Gather, from the listing beneath this task, every line holding the string "will".

= = =

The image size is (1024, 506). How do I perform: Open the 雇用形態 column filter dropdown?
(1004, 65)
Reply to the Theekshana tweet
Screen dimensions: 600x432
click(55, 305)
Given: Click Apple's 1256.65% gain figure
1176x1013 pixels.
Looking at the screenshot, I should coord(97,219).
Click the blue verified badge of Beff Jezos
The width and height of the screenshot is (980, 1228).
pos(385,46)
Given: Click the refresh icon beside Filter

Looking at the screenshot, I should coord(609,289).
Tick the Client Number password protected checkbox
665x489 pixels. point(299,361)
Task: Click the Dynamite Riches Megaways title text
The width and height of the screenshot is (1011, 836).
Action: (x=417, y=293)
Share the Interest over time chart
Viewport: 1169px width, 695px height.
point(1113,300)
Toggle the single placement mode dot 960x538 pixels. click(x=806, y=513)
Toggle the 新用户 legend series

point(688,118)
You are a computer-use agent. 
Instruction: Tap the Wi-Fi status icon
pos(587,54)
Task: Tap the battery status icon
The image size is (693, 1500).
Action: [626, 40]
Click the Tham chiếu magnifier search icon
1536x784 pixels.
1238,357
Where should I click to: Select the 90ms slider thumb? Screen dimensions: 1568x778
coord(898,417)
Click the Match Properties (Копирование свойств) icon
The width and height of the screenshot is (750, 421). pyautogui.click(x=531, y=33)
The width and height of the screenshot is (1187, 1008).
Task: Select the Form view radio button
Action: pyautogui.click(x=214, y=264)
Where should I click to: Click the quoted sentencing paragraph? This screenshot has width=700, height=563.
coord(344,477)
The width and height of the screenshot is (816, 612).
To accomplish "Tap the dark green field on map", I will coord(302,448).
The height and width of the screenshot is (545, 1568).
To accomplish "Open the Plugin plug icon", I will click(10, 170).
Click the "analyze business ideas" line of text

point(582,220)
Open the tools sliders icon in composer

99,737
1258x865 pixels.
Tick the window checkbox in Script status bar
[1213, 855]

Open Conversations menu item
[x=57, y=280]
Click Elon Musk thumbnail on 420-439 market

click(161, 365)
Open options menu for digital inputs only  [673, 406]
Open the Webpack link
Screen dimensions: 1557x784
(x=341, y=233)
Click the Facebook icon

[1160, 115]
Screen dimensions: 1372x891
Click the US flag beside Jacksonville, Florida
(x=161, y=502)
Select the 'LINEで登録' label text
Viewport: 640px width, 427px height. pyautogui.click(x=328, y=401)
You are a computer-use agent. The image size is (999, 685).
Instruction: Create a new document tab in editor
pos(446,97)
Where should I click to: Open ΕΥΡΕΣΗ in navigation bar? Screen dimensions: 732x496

= = =

Problem solution:
To accomplish "Tap the dark green field on map", I will coord(302,448).
To accomplish "Open the Plugin plug icon", I will click(10, 170).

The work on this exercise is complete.